Set problem 1:
Summarize the bylaw sections on corporate officers in two sentences.
Set problem 2:
Please say whether each statement agrees with the bylaw sections on corporate officers, answering yes or no and quoting the words that decide it: (a) Every officer of the corporation must also be a director. (b) The Chairman of the Board holds an executive office of the corporation. (c) The Chairman of the Board may assign other duties to the President.
Set problem 3:
Extend the bylaw sections on corporate officers, starting right after their final sentence.

Selection:
>>>>

3.2          Qualifications.  None of the officers of the corporation need be a director. Any two or more corporate offices may be held by the same person.

 

3.3          The Chairman of the Board.  The Board of Directors may elect one of its members to the position of Chairman of the Board to act as moderator of meetings of the Board of Directors and shareholders. The position of Chairman of the Board shall not be deemed to be an executive office of the corporation for any purpose.

 

3.4          The Chief Executive Officer.  The Chief Executive Officer shall be the chief executive officer of the corporation, shall preside over meetings of the Board of Directors and shareholders in the absence of a Chairman of the Board and, subject to the control of the Board of Directors, shall supervise and control all of the assets, business and affairs of the corporation.  In general, the Chief Executive Officer shall perform all duties incident to the office of Chief Executive Officer and such other duties as are prescribed by the Board of Directors from time to time.

 

3.5          The President.  The President shall be the chief operating officer of the corporation unless some other officer is so designated by the Board of Directors and, in the event of the death of the Chief Executive Officer or his or her inability to act, the President shall perform the duties of the Chief Executive Officer, except as may be limited by resolution of the Board of Directors, with all the powers of and subject to all the restrictions

 



 

upon the Chief Executive Officer.  The President shall perform such other duties as from time to time may be assigned to him or her by the Chairman of the Board or by the Board of Directors.

<<<<

Excerpt from a dataset
>>>>

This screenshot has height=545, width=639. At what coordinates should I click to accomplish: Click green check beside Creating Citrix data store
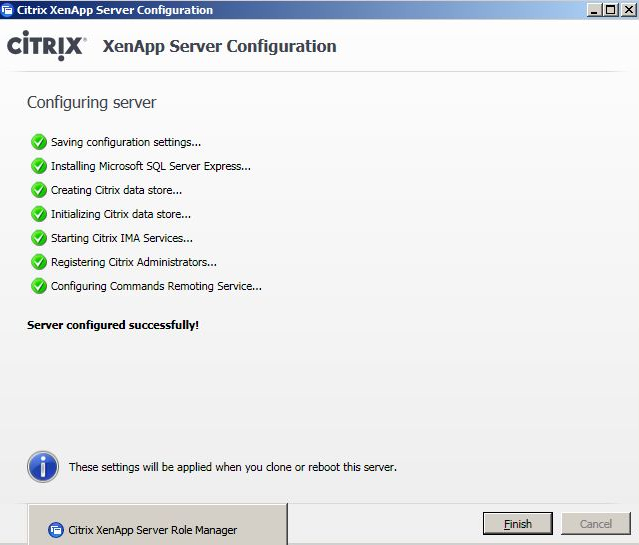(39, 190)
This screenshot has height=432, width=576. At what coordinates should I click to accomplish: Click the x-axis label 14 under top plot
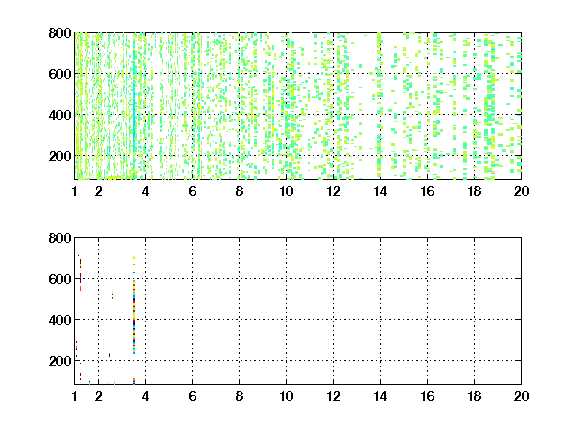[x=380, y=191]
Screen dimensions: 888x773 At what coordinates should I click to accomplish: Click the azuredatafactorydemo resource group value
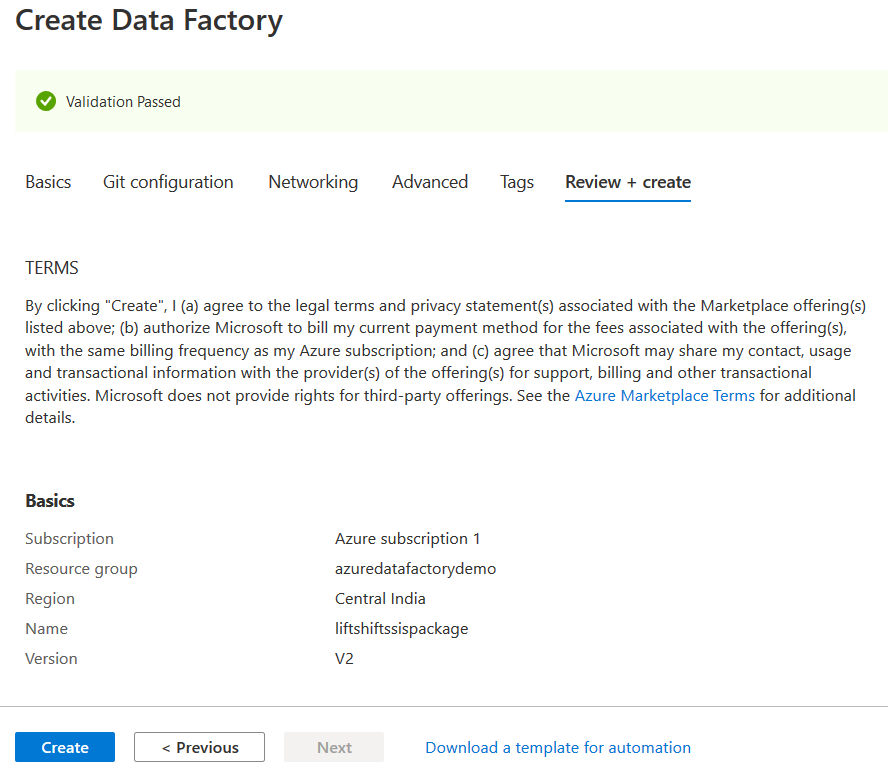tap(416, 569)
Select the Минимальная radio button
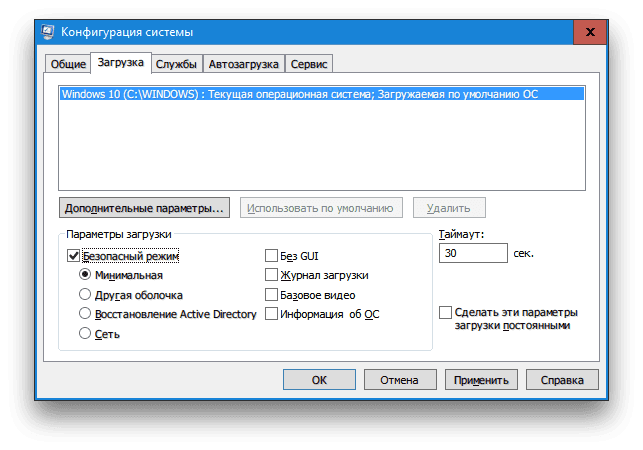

<<<<

Response 1:
The bylaw sections state that officers need not be directors, that one person may hold two or more corporate offices, and that the Board of Directors may elect one of its members as Chairman of the Board to moderate meetings, a position not deemed an executive office. The Chief Executive Officer supervises and controls the corporation's assets, business and affairs under the Board's control, while the President is chief operating officer unless the Board designates another officer and performs the Chief Executive Officer's duties if that officer dies or cannot act.

Response 2:
(a) No: "None of the officers of the corporation need be a director."
(b) No: "The position of Chairman of the Board shall not be deemed to be an executive office of the corporation for any purpose."
(c) Yes: "The President shall perform such other duties as from time to time may be assigned to him or her by the Chairman of the Board or by the Board of Directors."

Response 3:
 

3.6          The Vice President.  The Vice President shall act as President in the absence or disability of the President and shall perform such other duties as the directors may from time to time designate.

 

3.7          The Secretary.  The Secretary, personally or with the assistance of others, shall prepare and keep minutes of the directors’ and shareholders’ meetings; authenticate all records of the corporation; attest all certificates of stock in the name of the corporation; keep the corporate seal, if any, and affix the same to certificates of stock and other proper documents; keep a record of the issuance of certificates of stock and the transfers of the same; and perform such other duties as the Board of Directors may from time to time designate.

 

3.8          The Treasurer.  The Treasurer shall have the care and custody, and be responsible for, all funds and securities of the corporation, and shall cause to be kept regular books of the account. The Treasurer shall cause to be deposited all funds and other valuable effects in the name of the corporation in such depositories as may be designated by the Board of Directors. In general, the Treasurer shall perform all of the duties incident to the office of Treasurer, and such other duties as from time to time may be assigned by the Board of Directors.

 

3.9          Vacancies.  Vacancies in any office arising from any cause may be filled by the Board of Directors at any regular or special meeting.

 

3.10        Removal.  Any officer or agent may be removed by action of the Board of Directors, but such removal shall be without prejudice to the contract rights, if any, of the person so removed. Election or appointment of an officer or agent shall not of itself create any contract rights.

 

3.11        Other Officers and Agents.  The Board of Directors may appoint such other officers and agents as it shall deem necessary or expedient, who shall hold their office for such terms, and shall exercise such powers and perform such duties, as shall be determined from time to time by the Board of Directors.

 

3.12        Compensation.  The compensation of all officers of the corporation shall be fixed by the Board of Directors.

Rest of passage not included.